→ Your goal
Below is a block of entries; repeat exactly the lines starting at the line that contains "You are a computer-use" and ending at the line that contains "The width and height of the screenshot is (881, 464).", both included.

====

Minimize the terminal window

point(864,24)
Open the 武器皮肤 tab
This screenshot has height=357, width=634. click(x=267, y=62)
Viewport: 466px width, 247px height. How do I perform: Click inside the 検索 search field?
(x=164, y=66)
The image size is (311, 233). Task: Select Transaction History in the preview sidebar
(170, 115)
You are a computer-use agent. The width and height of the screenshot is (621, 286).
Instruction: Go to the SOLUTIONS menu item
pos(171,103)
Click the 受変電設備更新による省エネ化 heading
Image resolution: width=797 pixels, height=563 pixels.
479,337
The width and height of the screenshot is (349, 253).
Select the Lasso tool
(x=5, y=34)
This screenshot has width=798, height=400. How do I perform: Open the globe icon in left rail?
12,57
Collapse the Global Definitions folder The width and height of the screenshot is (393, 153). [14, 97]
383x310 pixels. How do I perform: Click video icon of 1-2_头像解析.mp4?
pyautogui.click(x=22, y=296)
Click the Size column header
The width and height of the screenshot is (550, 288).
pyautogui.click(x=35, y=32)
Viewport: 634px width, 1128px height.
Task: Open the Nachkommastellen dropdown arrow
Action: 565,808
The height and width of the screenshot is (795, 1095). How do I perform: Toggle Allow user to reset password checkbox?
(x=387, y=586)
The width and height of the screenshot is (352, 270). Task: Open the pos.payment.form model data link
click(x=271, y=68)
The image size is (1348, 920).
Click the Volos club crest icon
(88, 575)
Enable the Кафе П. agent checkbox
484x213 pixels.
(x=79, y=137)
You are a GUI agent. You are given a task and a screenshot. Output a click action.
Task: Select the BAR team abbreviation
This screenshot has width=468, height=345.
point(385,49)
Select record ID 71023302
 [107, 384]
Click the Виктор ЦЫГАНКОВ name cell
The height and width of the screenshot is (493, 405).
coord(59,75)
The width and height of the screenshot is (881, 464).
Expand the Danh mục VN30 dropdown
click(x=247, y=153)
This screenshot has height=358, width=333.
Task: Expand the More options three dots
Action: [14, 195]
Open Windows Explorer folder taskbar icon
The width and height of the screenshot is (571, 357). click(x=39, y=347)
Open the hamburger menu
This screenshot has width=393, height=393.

====

→ Result for this exercise
You are a computer-use agent. The width and height of the screenshot is (621, 286).
Instruction: Go to the SOLUTIONS menu item
pos(171,103)
Click the 受変電設備更新による省エネ化 heading
Image resolution: width=797 pixels, height=563 pixels.
479,337
The width and height of the screenshot is (349, 253).
Select the Lasso tool
(x=5, y=34)
This screenshot has width=798, height=400. How do I perform: Open the globe icon in left rail?
12,57
Collapse the Global Definitions folder The width and height of the screenshot is (393, 153). [14, 97]
383x310 pixels. How do I perform: Click video icon of 1-2_头像解析.mp4?
pyautogui.click(x=22, y=296)
Click the Size column header
The width and height of the screenshot is (550, 288).
pyautogui.click(x=35, y=32)
Viewport: 634px width, 1128px height.
Task: Open the Nachkommastellen dropdown arrow
Action: 565,808
The height and width of the screenshot is (795, 1095). How do I perform: Toggle Allow user to reset password checkbox?
(x=387, y=586)
The width and height of the screenshot is (352, 270). Task: Open the pos.payment.form model data link
click(x=271, y=68)
The image size is (1348, 920).
Click the Volos club crest icon
(88, 575)
Enable the Кафе П. agent checkbox
484x213 pixels.
(x=79, y=137)
You are a GUI agent. You are given a task and a screenshot. Output a click action.
Task: Select the BAR team abbreviation
This screenshot has width=468, height=345.
point(385,49)
Select record ID 71023302
 [107, 384]
Click the Виктор ЦЫГАНКОВ name cell
The height and width of the screenshot is (493, 405).
coord(59,75)
The width and height of the screenshot is (881, 464).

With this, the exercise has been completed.